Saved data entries
● ● ● ● ●

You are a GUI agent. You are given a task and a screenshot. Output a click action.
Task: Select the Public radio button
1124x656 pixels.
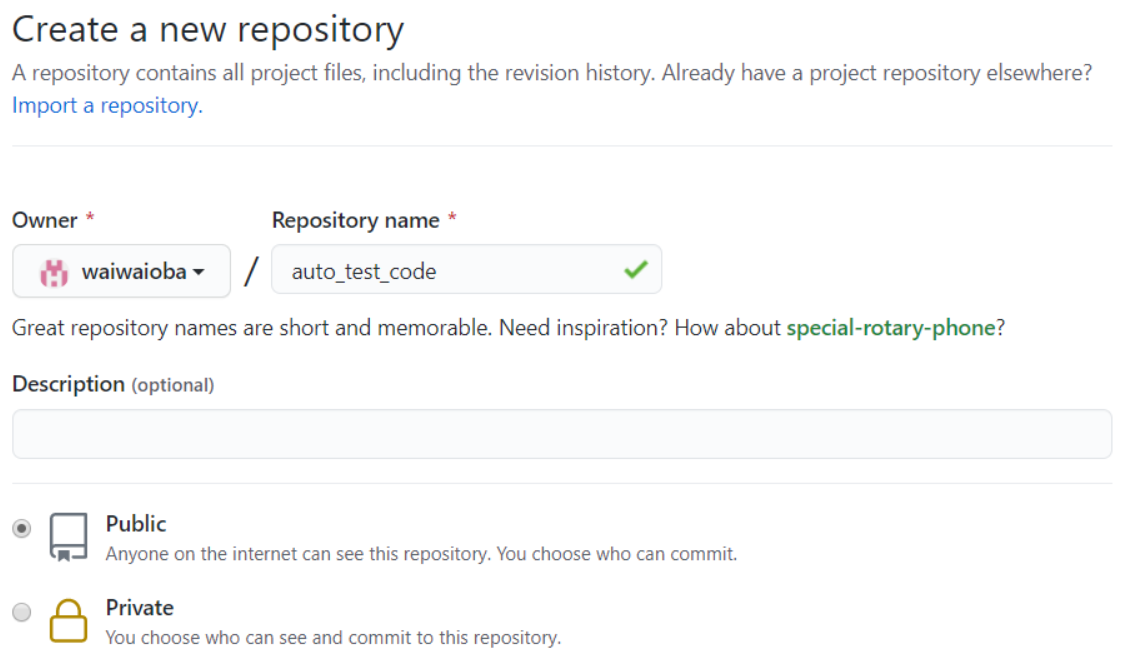point(22,528)
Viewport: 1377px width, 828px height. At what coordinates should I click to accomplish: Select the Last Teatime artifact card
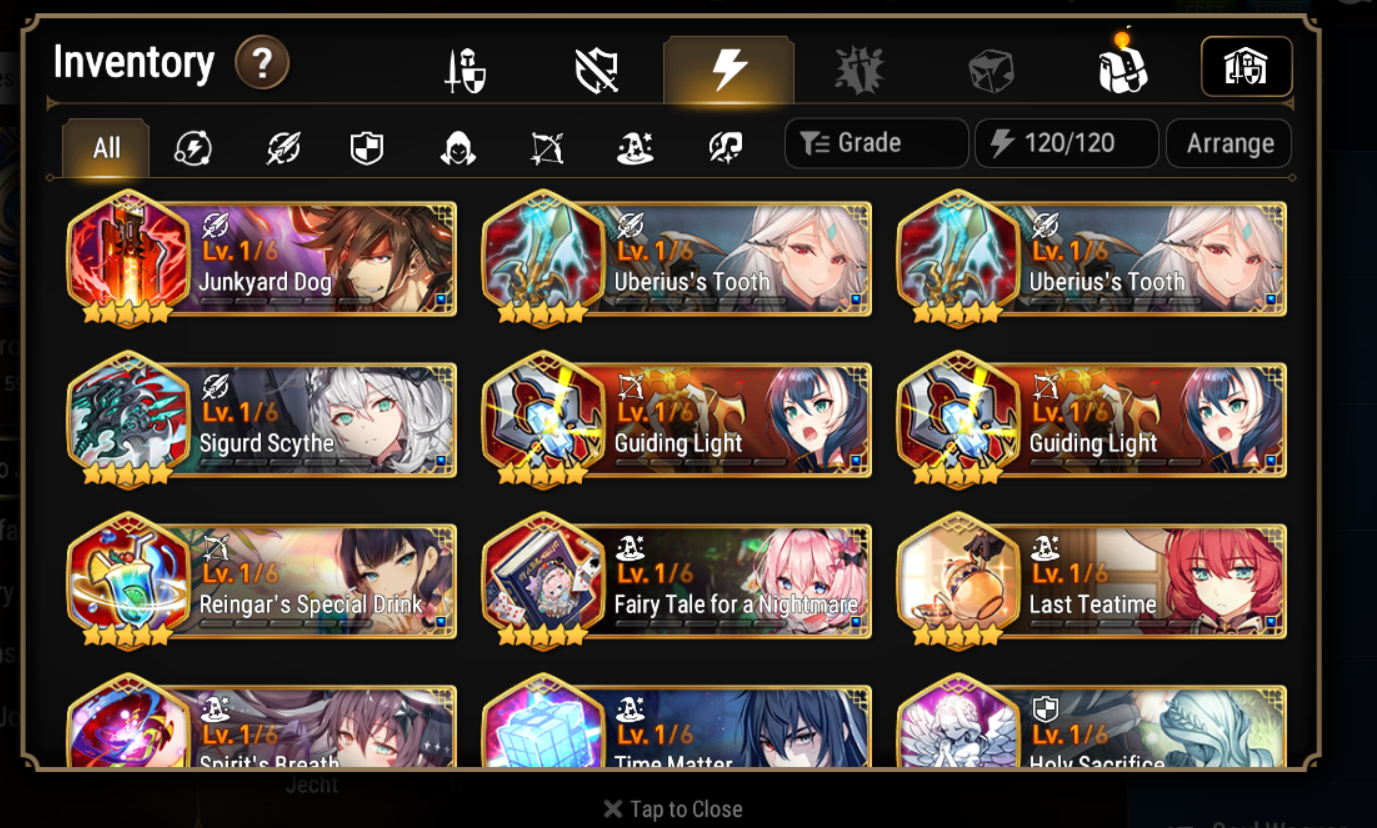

● ● ● ● ●

Work order
Return every line of the preceding records in which the word "click" appears.

Response for this exercise
You are a GUI agent. You are given a task and a screenshot. Output a click action.
Viewport: 1377px width, 828px height. At what coordinates should I click to accomplish: Select the Last Teatime artifact card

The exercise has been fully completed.